EU Efforts to Reduce Russian LNG Ring Hollow as Imports Reach New High

EU and Ukraine flags in Brussels 2024. (Source: Courtesy of and © European Union, 2024 - EP)

The EU and its member states remain unable to control the inflow of Russian liquefied natural gas. Despite voluntary measures and repeated discussions in Brussels, imports have now reached new record highs. The upcoming transshipment ban in March 2025 could inadvertently further increase imports.

EU member states are unable to break their continued reliance on Russian liquefied natural gas (LNG).

Over the past two years a number of EU and member state officials have repeatedly urged action to curtail the unfettered inflow of the pricey chilled Russian gas, but so far to no avail.

The latest figures confirm that not only have imports not decreased year-over-year but have in fact increased substantially over the same period in 2023. Between January 1 and October 23, 2024  the continent received 314 shipments of Russian LNG totaling 19.05 million tonnes.

An increase of nearly 10 percent over the entirety of 2023 when 17.53 million tonnes found their way into Europe.
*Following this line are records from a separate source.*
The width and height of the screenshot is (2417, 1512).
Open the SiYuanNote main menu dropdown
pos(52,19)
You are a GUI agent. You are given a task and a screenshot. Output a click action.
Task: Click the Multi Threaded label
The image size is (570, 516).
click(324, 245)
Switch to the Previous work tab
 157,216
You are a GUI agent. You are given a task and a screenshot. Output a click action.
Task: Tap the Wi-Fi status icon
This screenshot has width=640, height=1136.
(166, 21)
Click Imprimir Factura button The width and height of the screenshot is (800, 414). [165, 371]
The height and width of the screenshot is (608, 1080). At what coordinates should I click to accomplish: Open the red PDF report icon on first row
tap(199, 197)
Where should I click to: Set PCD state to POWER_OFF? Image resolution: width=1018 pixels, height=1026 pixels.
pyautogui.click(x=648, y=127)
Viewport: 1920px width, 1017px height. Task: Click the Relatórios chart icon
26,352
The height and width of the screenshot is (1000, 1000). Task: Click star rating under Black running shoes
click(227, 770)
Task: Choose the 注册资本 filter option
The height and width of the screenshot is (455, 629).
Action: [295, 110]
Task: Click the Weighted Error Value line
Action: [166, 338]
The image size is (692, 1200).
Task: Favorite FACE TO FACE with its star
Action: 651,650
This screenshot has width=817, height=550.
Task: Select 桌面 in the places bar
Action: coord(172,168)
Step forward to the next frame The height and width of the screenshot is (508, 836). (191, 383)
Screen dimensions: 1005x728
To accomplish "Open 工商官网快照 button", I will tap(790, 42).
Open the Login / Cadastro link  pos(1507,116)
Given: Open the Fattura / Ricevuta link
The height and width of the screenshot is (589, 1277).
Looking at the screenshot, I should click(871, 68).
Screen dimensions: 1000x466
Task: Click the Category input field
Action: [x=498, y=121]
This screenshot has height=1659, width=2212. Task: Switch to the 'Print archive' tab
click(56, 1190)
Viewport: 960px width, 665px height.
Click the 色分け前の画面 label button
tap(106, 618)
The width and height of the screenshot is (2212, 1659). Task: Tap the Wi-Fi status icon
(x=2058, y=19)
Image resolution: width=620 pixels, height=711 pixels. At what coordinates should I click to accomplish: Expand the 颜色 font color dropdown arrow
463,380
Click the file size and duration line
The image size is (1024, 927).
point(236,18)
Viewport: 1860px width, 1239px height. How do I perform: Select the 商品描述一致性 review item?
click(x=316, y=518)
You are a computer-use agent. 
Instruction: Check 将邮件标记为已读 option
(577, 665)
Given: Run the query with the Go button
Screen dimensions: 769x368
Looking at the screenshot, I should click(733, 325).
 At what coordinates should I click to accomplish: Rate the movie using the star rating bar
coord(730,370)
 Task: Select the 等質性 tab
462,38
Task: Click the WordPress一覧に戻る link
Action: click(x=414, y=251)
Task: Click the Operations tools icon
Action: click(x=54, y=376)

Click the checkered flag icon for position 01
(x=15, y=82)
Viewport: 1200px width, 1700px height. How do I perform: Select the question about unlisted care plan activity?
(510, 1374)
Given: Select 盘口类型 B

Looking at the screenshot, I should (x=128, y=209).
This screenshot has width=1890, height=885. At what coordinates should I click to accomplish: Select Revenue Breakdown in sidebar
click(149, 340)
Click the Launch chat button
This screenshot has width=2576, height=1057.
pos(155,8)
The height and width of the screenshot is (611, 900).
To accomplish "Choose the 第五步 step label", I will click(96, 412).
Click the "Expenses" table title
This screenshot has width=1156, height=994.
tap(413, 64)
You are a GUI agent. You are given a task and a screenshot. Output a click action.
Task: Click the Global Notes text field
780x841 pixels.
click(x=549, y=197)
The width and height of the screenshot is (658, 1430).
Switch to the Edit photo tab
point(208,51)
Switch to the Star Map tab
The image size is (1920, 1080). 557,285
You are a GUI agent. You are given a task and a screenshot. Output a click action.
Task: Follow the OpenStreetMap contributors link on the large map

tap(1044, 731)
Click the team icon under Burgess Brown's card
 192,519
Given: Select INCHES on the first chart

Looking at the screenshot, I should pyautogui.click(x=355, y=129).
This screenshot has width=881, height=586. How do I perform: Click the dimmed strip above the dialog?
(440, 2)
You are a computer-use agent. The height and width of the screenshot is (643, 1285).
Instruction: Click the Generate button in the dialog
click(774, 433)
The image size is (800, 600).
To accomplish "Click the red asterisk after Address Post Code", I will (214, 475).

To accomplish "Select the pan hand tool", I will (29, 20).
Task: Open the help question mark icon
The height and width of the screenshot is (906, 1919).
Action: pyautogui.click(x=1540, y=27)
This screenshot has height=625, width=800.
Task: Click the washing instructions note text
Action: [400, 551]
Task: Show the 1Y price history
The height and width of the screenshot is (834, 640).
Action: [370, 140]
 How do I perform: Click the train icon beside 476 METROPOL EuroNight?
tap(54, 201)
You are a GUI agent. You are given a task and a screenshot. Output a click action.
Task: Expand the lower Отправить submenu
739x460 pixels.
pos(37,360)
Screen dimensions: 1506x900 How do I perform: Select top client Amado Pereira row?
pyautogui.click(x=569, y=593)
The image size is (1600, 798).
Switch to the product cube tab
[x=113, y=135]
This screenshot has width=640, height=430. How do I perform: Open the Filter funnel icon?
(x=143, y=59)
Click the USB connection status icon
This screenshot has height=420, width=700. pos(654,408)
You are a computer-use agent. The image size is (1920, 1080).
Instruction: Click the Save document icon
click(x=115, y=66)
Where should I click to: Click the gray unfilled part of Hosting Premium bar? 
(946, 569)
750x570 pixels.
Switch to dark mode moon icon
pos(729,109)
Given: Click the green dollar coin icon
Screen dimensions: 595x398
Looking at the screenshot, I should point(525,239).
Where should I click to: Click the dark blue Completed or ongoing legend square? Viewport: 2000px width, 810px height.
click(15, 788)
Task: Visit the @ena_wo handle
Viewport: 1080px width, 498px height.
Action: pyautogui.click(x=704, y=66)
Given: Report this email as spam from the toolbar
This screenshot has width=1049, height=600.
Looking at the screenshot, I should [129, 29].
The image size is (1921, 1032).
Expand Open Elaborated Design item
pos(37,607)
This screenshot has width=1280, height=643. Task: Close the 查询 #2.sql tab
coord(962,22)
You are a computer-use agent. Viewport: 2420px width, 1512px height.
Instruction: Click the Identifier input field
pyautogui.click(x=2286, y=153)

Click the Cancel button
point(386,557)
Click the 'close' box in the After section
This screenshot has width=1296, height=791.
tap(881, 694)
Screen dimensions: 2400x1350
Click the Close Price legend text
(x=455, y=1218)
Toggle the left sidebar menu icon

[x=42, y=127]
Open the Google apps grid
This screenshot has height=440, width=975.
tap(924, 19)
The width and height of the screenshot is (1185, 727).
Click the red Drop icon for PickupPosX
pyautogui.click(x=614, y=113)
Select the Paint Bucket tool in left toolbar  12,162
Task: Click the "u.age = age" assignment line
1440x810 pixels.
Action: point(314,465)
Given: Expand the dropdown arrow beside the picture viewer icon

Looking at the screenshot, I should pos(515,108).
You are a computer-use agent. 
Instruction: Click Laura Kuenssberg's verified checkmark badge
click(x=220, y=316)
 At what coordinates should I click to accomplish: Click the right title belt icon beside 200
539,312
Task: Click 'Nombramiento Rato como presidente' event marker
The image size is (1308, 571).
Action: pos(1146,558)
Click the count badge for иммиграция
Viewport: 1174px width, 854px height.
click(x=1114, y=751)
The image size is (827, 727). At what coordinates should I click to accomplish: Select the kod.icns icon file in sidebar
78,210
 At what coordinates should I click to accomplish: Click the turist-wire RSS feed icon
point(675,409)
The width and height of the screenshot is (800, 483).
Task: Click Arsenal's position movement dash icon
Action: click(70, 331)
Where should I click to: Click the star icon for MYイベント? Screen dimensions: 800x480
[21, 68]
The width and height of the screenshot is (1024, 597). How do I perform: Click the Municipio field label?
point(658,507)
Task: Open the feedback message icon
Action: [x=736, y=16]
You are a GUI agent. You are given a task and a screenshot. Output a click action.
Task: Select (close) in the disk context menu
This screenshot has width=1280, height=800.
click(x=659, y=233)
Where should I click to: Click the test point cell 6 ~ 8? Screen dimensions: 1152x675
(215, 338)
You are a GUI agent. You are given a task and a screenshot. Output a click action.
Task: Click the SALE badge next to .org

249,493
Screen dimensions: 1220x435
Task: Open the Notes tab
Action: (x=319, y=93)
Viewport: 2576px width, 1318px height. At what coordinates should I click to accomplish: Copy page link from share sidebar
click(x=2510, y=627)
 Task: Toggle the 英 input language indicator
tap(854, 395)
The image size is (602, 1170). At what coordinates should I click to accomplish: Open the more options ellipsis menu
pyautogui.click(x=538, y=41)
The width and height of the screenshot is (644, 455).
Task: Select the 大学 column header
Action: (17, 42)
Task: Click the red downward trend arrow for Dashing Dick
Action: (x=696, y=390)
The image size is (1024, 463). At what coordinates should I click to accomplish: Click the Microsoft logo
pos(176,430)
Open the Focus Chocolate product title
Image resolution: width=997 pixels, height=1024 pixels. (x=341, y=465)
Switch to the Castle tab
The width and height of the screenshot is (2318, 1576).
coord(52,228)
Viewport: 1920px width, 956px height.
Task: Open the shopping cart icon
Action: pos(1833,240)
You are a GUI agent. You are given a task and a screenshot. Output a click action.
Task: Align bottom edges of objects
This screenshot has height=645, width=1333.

With two months remaining before the end of the year, imports will undoubtedly increase further.

Europe remains key Russian market

While much has been written about Russia’s re-orientation to Asia for its LNG exports, it continues to rely heavily on the European market. This year 68 percent of all Russian LNG exports were destined for the West, with 27 percent bound for Asia.

In fact Russian LNG exports to Europe have never been higher, the S&P Global figures reveal. At the same time deliveries to Asia have reached the lowest figure since 2020.

As a result of the rising absolute figures, the share of Russian LNG as a total of Europe’s total imports of chilled gas, has also increased significantly.

While that figure stood at 12 percent in 2022 and 2023, it has now increased to 17 percent through the measurement period at the end of October. 

Russian LNG exports by destination. Data for each year between January 1 through October 23. (Source: S&P Global Commodity Insights)

Just last week EU member state officials, led by Belgium’s energy minister Tinne Van der Straeten, proposed an EU-wide monitoring system to track Russian LNG once it enters the continental network. 

This suggested measures comes ahead of the transshipment ban taking effect in March 2025. While that agreed upon policy as part of the 14th sanctions package will prohibit the re-export of Russian LNG, it may have the inadvertent effect of further increasing EU imports.

Those volumes that previously passed through EU terminals before being transshipped to 3rd countries like India and China, may now simply be absorbed into the European market. 

Concerns about price increases

France’s TotalEnergies, a partner in Russia’s Yamal LNG project, where the vast majority of EU imports originate, suggested that the hesitation to phase-out of Russian LNG relates to concerns about higher costs.

“There will be higher cost[s],” the company’s head of strategy for gas, power and renewables Cecile Ballantyne Jovene, suggested over the weekend. 

Others however, including industry analysts Wood Mackenzie and Belgian think tank Bruegel, express confidence that with significant global supply expansion in 2025 and ongoing European demand destruction, the phaseout of Russian LNG could occur without much impact on energy security and prices for consumers.

Meanwhile Norway continues to supply record-levels of gas to Europe to make up for the shortfall in Russian pipeline gas. Norway’s largest gas field, Equinor’s Troll field, set a new record for gas supply to Europe over the past 12 months.

Troll alone can cover 11 percent of European gas demand and production levels are expected to remain stable through 2023 following a NOK 12 billion (USD1.1 billion) investment in the field.